My Lords, the noble Lord, Lord McNally, forgets that one advantage of having hereditary Peers around is that they have had plenty of experience of opposition. I have had twelve and a half years myself.

This undertaking is a gift horse and I think that it has a pretty good mouth. I shall look into it for a moment, if I may. Had the Commons agreed to our amendment, the whole of Part 2 of the Bill would have been examined. As I understood what the noble Lord explained as the Government's undertaking, a review will take place of only the powers that are used within 12 months, but one failing may be that the powers will not be used. It seems to me that the Government's use of the whole of Part 2 should be under review, and I hope that the noble Lord can reassure us that that will be the case.

Like my noble friend, I warmly greet the appearance of a listening government on the Front Bench opposite. Together with my noble friend on the Front Bench, I thank my noble friends for their support. This has been a good example of inter-party co-operation and team support.

6.45 p.m.

Lord Lucas

My Lords, yes, but in a way we are getting more than we asked for as we are to have a proper review on which to base our debate, rather than just governmental assertions, which we would have had under our amendment. That is a great advance. It reflects the way in which the Front-Bench team have handled the Bill. When we have asked for something, and they think we should have it, they have given us a little extra on top. I am enormously grateful for that.

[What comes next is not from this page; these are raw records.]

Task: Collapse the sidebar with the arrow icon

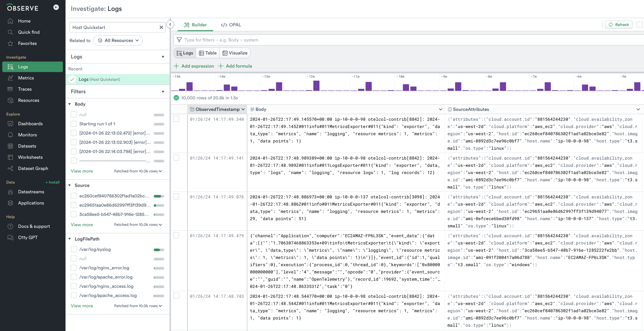Action: coord(56,7)
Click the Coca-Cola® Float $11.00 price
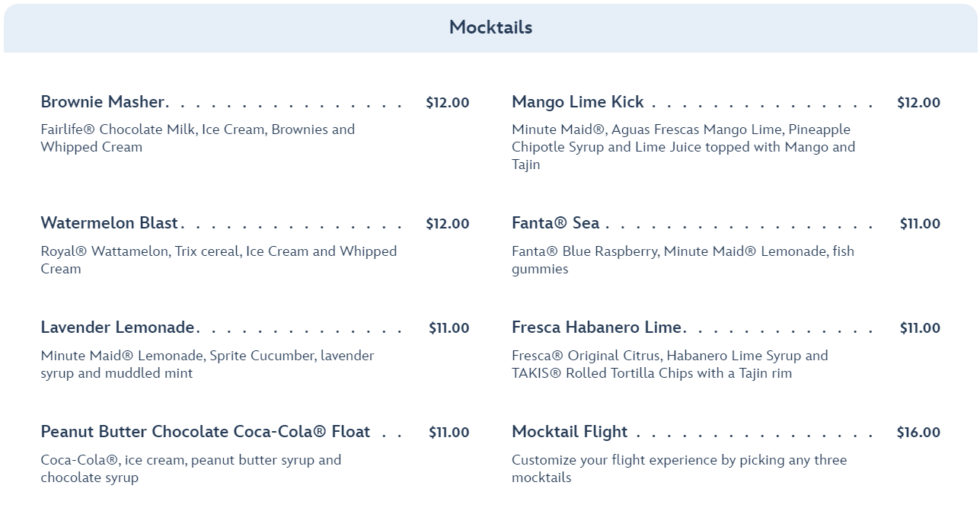 point(449,432)
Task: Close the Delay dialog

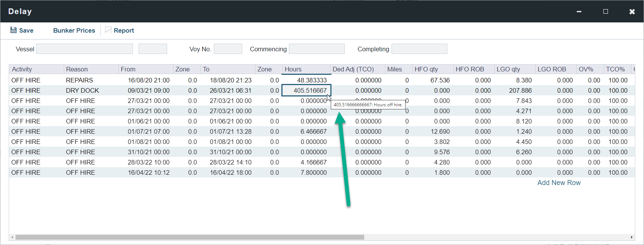Action: click(632, 11)
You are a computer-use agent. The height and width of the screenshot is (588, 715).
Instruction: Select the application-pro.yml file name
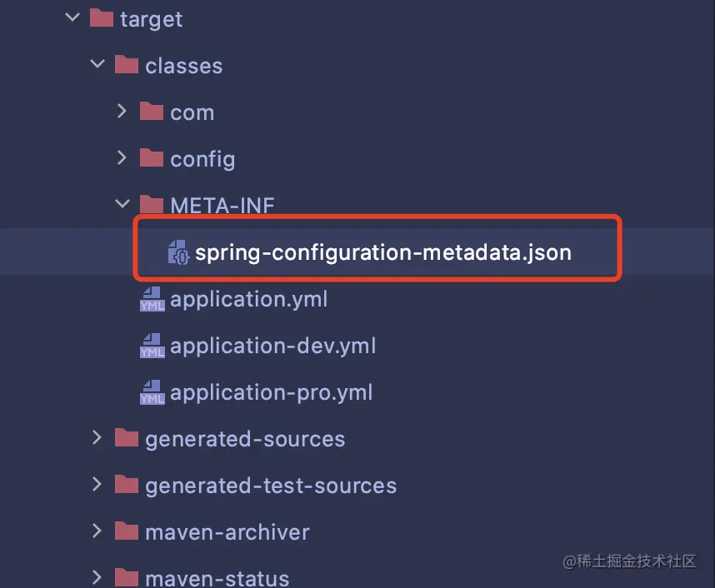(272, 393)
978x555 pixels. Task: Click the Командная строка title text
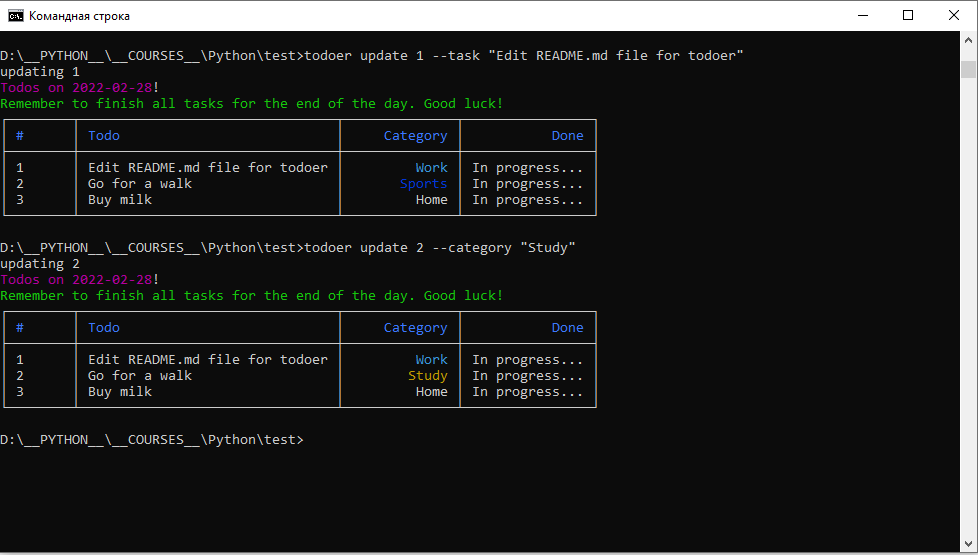tap(79, 16)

I am very impressed by the way the matter has been handled, both by officials and by Ministers. The noble Lord, Lord Bassam, has put in a stellar performance, which has been commented on by many other Members of the House who have stayed to listen to the debates, and it has been a pleasure to be part of the process.

Lord Bassam of Brighton

My Lords, I am flattered. Footballers use a term, but I shall not use it this evening. I am very grateful for those warm words. I believe that the House can feel good about itself on this occasion. We have done a good job. There has been effective scrutiny. I am particularly grateful for the courtesy that noble Lords have extended, not only to me, but also to my noble friend Lady Scotland, who has also undertaken a tremendous amount of work on the Bill. That spirit of co-operation has carried forward a very difficult piece of legislation that none of us feels absolutely happy about because we never want to see the circumstances in which it would he used.

I am grateful for the support. The noble Lord, Lord Lucas, is right: this way of looking at the legislation—it will cover the whole of Part 2—is perhaps more beneficial in its extent than the effect of the amendment that., in good cause, the noble Baroness, Lady Buscombe, moved earlier. We have come to a happy conclusion on a difficult piece of legislation, but a piece of legislation that was in urgent need of modernisation and which in many senses we hope we shall never have to use to the fullest extent.

On Question, Motion agreed to.

Lord Davies of Oldham

My Lords, I beg to move that the House do now adjourn during pleasure. In moving the Motion, I can drop a hint that the process of prorogation may be two hours away. Of course, everyone is very welcome.

Moved accordingly, and, on Question, Motion agreed to.